Bangladeş Enformasyon Bakanı Hasanul Haq Inu, Arakan krizinin çözümünde uluslararası kamuoyunun rolünün önemli olduğunu vurgulayarak, "Uluslararası kurumlar bu sorunu çözmek için daha atılgan olmalı. Bu kapsamda bütün uluslararası kurumlara Arakan sorununa çözüm bulmaları için çağrıda bulunuyoruz." dedi.
Inu, "Visit Bangladesh 2018" programı kapsamında, Türkiye, Kanada, Suudi Arabistan, Japonya, Umman, Brezilya, Etiyopya, Hindistan, Filipinler ve Güney Kore'den yaklaşık 50 gazeteciyle bir araya gelerek sorularını yanıtladı.
Arakan krizinden Myanmar hükümetinin sorumlu olduğunu belirten Inu, "Uluslararası kurumlar bu sorunu çözmek için daha atılgan olmalı. Bu kapsamda bütün uluslararası kurumlara Arakan sorununa çözüm bulmaları için çağrıda bulunuyoruz." diye konuştu.
Ülkesinde medyanın Arakan krizine özel olarak yer ayırdığını dile getiren Inu, "Medya, Arakanlıların Bangladeş'e Myanmar'da soykırıma uğradığı için geldikleri gerçeğini sayfalarına taşıyor." ifadesini kullandı.
Inu, ülkesinde 'bir değişim rüzgarı olduğunu' kaydederek, gelişen medya ve iletişim sektörüyle ilgili gazetecileri bilgilendirdi. Bangladeş'te medyanın çok sesli olduğunu söyleyen Inu, "Bangladeş'te 10 yıl önce 700 gazete vardı. Şu anda kayıtlı gazete sayısı ise 2 bin 800." dedi.

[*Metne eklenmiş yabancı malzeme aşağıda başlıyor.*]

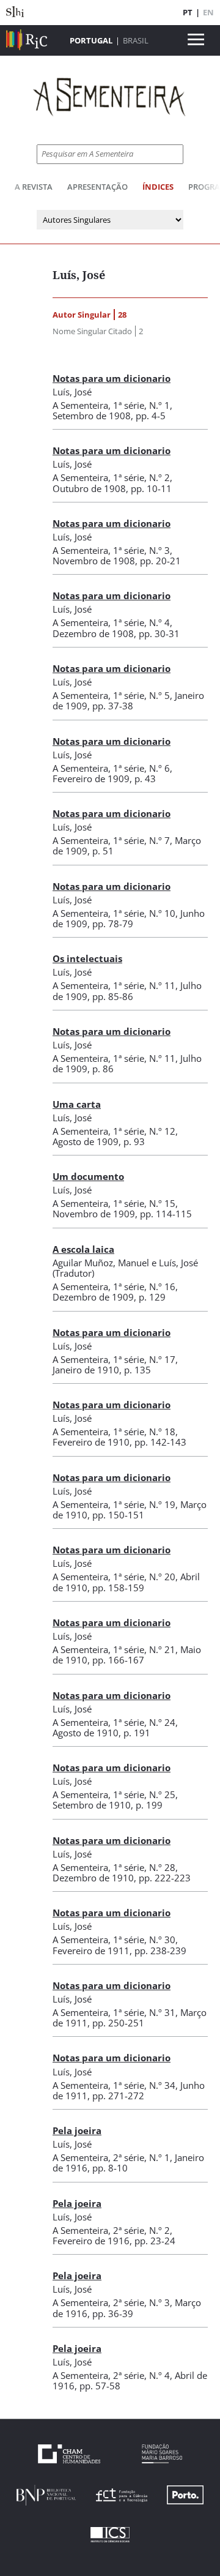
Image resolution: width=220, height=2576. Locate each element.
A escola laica (83, 1249)
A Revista (34, 186)
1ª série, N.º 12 (144, 1131)
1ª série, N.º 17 (144, 1359)
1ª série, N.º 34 (144, 2085)
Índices (158, 186)
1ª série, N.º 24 (144, 1722)
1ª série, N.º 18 (144, 1431)
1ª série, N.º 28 (144, 1867)
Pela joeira (77, 2130)
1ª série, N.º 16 (144, 1286)
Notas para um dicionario (111, 378)
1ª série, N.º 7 (141, 840)
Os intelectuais (87, 958)
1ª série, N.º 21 (144, 1649)
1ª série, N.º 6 (141, 768)
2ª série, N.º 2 (141, 2230)
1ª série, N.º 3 (141, 550)
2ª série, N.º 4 (141, 2375)
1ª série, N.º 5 (141, 695)
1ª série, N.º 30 (144, 1939)
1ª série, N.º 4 (141, 622)
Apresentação (97, 186)
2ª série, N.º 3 (141, 2302)
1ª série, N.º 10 (144, 913)
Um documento (88, 1176)
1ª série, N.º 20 (144, 1576)
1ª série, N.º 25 (144, 1794)
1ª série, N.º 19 (144, 1504)
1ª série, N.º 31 (144, 2012)
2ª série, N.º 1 (141, 2157)
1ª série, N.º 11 (144, 985)
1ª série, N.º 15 (144, 1203)
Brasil (135, 40)
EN (208, 12)
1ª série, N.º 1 (141, 405)
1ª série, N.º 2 (141, 477)
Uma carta (77, 1104)
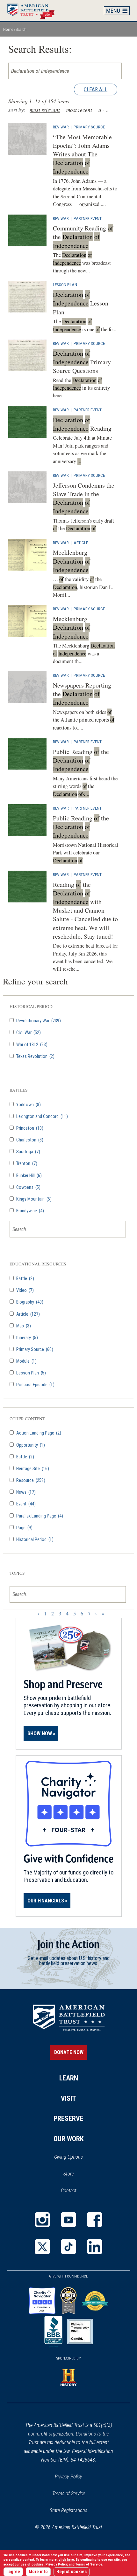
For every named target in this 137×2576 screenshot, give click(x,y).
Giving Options (68, 2157)
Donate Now (68, 2052)
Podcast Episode (34, 1384)
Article (81, 542)
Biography (29, 1302)
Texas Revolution (34, 1056)
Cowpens (27, 1187)
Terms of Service (68, 2493)
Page (23, 1528)
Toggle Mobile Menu (117, 10)
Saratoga (27, 1151)
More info (38, 2571)
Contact (68, 2191)
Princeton (29, 1128)
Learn (68, 2078)
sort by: (16, 109)
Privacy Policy (68, 2477)
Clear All (95, 89)
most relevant (45, 109)
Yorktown (28, 1104)
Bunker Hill (28, 1175)
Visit (68, 2098)
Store (76, 2174)
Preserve (68, 2118)
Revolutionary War (38, 1021)
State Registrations (68, 2510)
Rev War (61, 126)
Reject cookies (71, 2571)
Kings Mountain (33, 1199)
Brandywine (29, 1211)
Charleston (29, 1140)
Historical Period (34, 1539)
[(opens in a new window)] (42, 2219)
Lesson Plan (65, 284)
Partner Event (88, 218)
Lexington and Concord (41, 1116)
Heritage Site (32, 1468)
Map (23, 1326)
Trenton (26, 1163)
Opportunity (30, 1445)
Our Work (69, 2139)
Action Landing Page (38, 1433)
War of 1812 (31, 1044)
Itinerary (26, 1337)
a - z (103, 109)
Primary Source (89, 126)
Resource (30, 1480)
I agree (13, 2571)
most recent (79, 109)
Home (34, 10)
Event (25, 1504)
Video (24, 1290)
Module (26, 1361)
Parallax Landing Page (39, 1516)
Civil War (28, 1032)
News (25, 1492)
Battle (24, 1278)
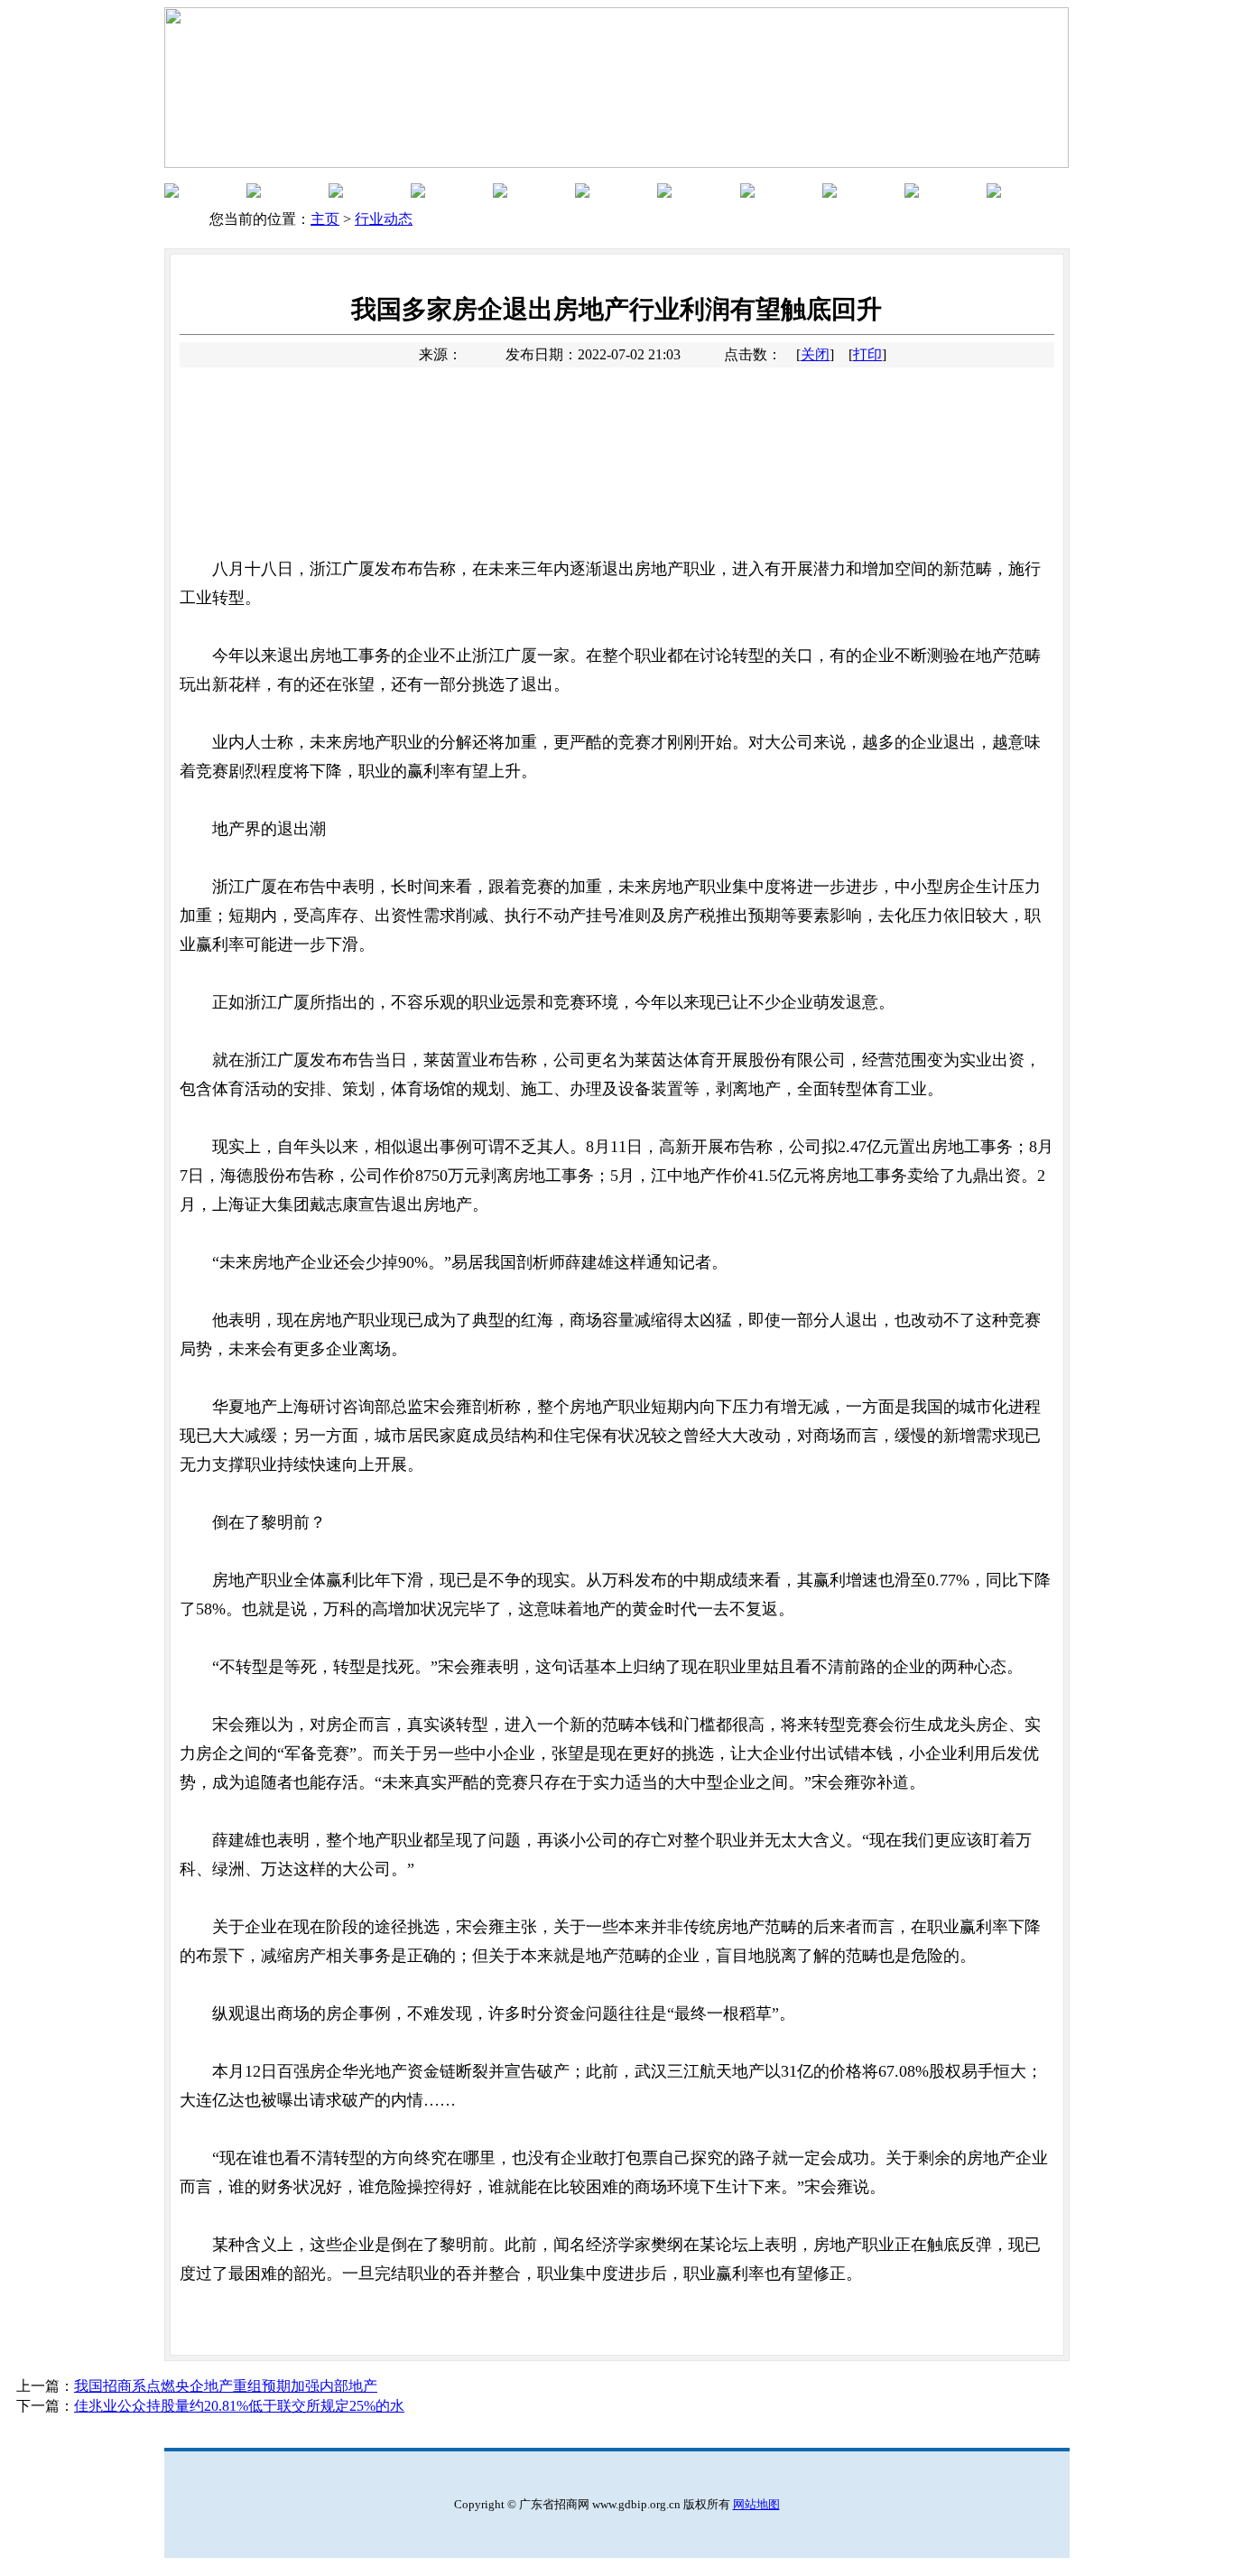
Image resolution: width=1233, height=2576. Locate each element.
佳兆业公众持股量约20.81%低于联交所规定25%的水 (239, 2405)
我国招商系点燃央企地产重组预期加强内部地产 (225, 2386)
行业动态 (384, 219)
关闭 (815, 354)
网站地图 (756, 2504)
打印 (867, 354)
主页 (325, 219)
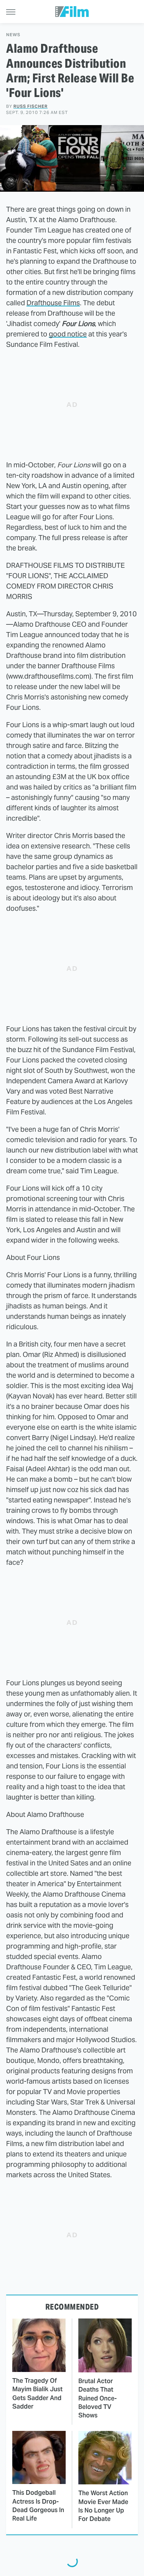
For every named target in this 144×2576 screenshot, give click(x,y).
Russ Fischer (30, 106)
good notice (68, 334)
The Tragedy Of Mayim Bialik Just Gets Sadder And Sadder (37, 2393)
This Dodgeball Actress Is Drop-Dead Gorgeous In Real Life (38, 2505)
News (13, 34)
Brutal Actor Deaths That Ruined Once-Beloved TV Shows (97, 2398)
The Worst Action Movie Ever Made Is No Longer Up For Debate (103, 2506)
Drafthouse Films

"Türkiye Arakanlılara en çok yardım eden ülkelerden biri"
Bangladeş Başbakanı Şeyh Hasina'nın Siyasi Danışmanı Hüseyin Tevfik İmam da Bangladeş Başbakanlık Ofisinde gazetecilerin sorularını yanıtladı.
"Türkiye Arakanlılara en çok yardım eden ülkelerden biri." ifadesini kullanan İmam, Türkiye'nin Bangladeş'te ayrı bir kamp bile kurduğunu hatırlattı.
Arakanlı Müslümanlara etnik temizlik
Birleşmiş Milletlere (BM) göre, 25 Ağustos 2017'den sonra Arakan'dan kaçıp Bangladeş'e sığınanların sayısı 700 bini aştı. Uluslararası insan hakları kuruluşları, yayınladıkları uydu görüntüleriyle yüzlerce köyün yok edildiğini kanıtladı.
Arakanlıların topraklarına dönüşü için Myanmar ve Bangladeş hükümetleri arasında imzalanan anlaşma, yerinden edilenlerin durumlarını belgelendirmeleri mümkün olmadığı için uygulamada işlevsiz kalıyor.
BM ve uluslararası insan hakları örgütleri, Arakanlı Müslümanlara yönelik şiddeti, "etnik temizlik" ya da "soykırım" olarak adlandırıyor.